Top of The input

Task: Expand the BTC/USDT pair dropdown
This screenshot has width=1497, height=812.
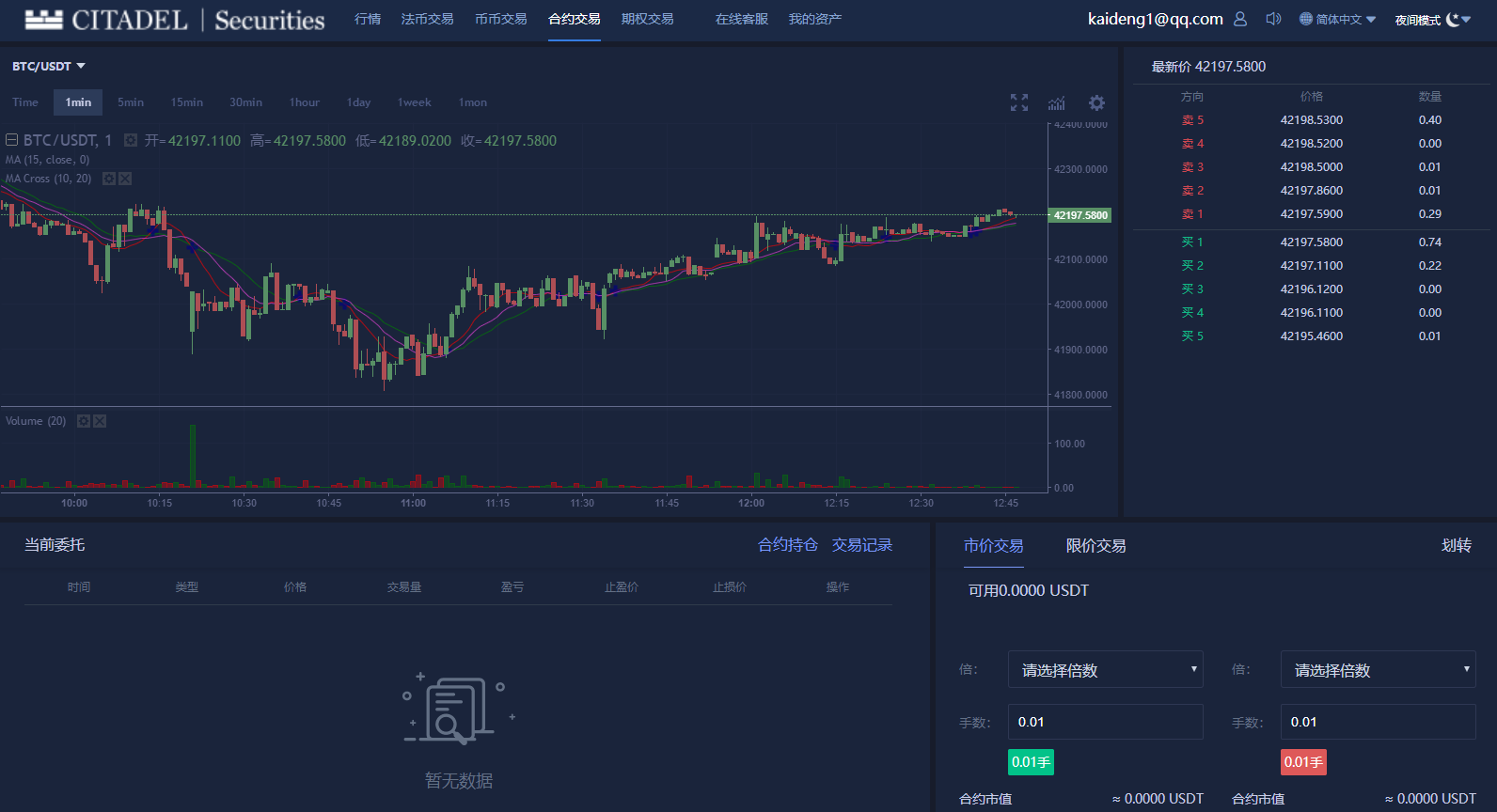Action: pos(49,66)
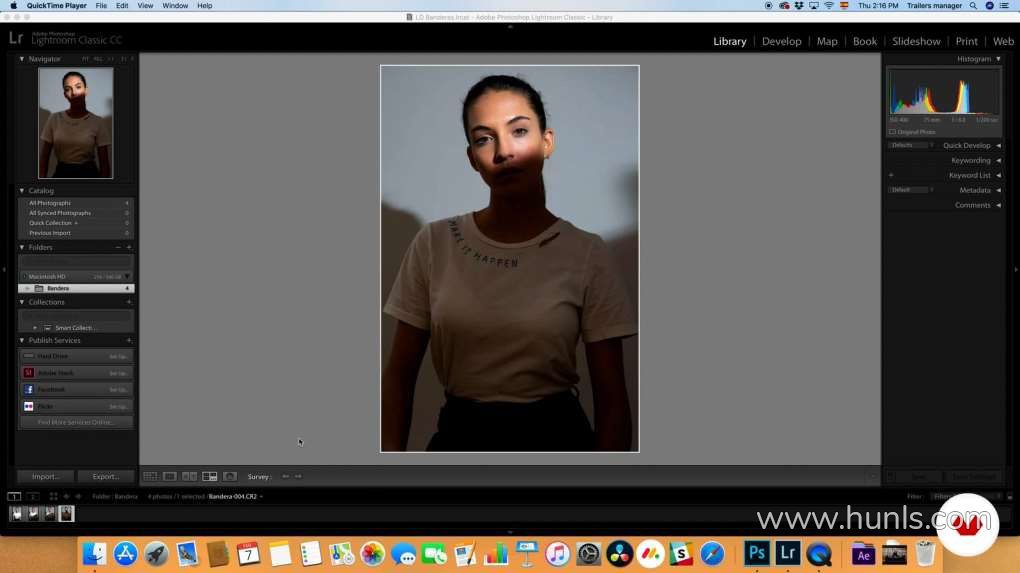The width and height of the screenshot is (1020, 573).
Task: Collapse the Catalog panel
Action: (x=22, y=191)
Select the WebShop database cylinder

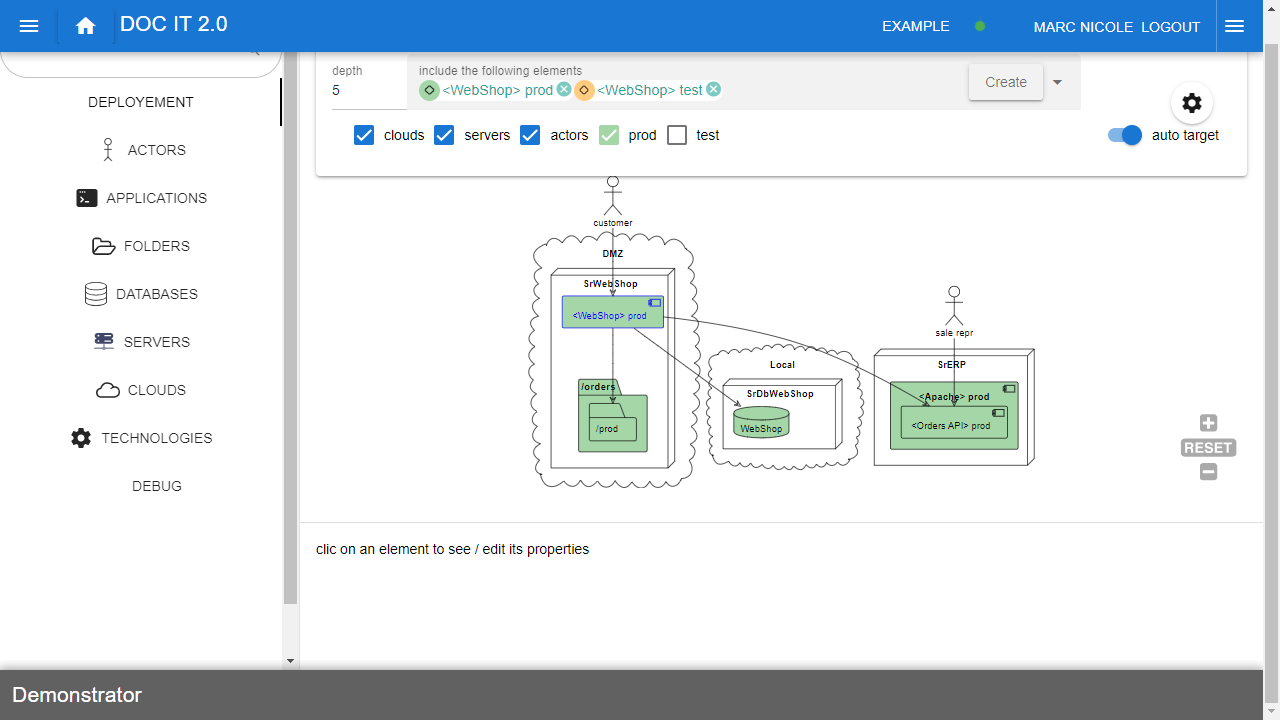(x=761, y=422)
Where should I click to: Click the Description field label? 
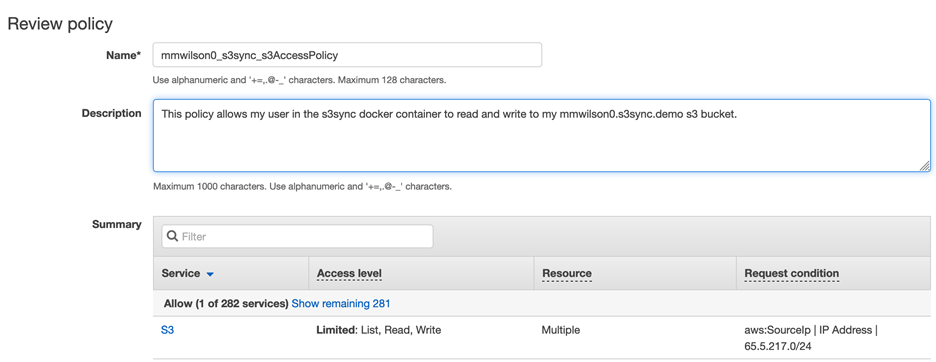pos(112,113)
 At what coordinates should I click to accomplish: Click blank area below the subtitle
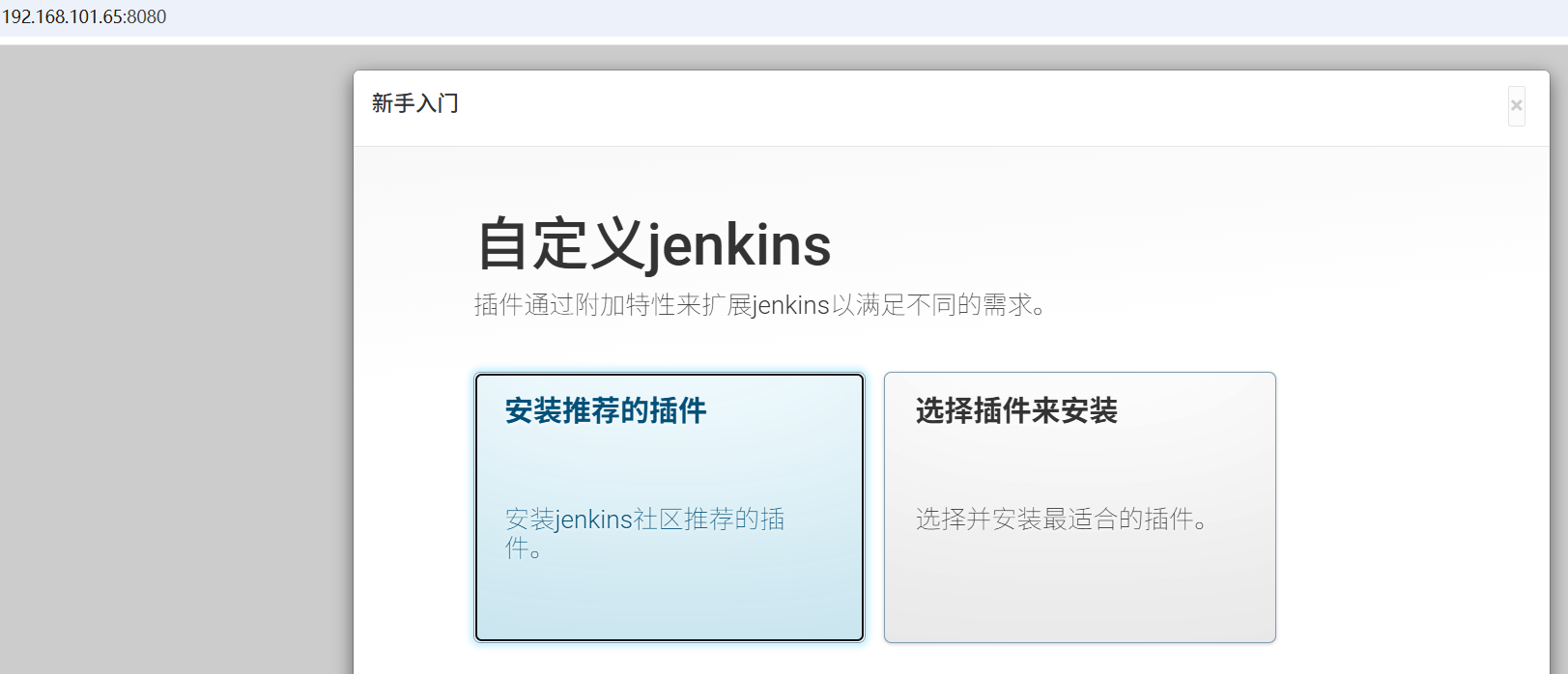click(x=870, y=345)
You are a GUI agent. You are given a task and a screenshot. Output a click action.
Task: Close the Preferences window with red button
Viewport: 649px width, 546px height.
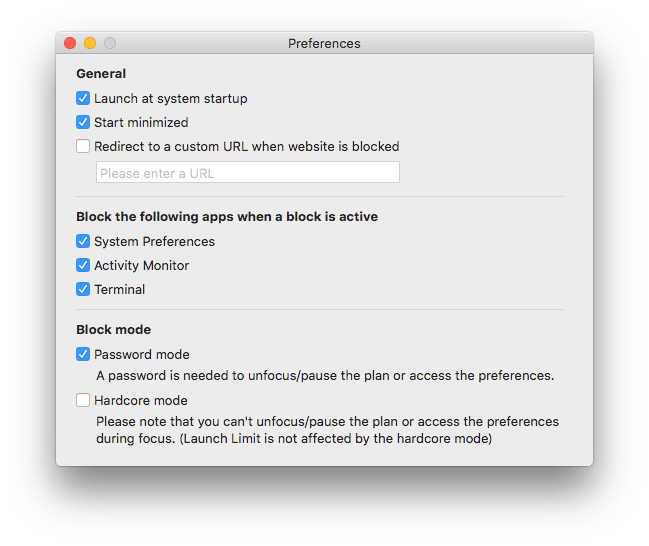pos(70,43)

Bottom of The input

→ **Work to complete**: Give back the full listing word for word, with the pictures left out.

→ **Answer to the problem**:
Task: Expand the BTC/USDT pair dropdown
This screenshot has width=1497, height=812.
Action: pos(49,66)
The width and height of the screenshot is (1020, 573).
Task: Collapse the Catalog panel
Action: (x=22, y=191)
Select the WebShop database cylinder

(x=761, y=422)
Where should I click to: Click the Description field label? 
pos(112,113)
 At what coordinates should I click to accomplish: Click blank area below the subtitle
click(x=870, y=345)
You are a GUI agent. You are given a task and a screenshot. Output a click action.
Task: Close the Preferences window with red button
Viewport: 649px width, 546px height.
pos(70,43)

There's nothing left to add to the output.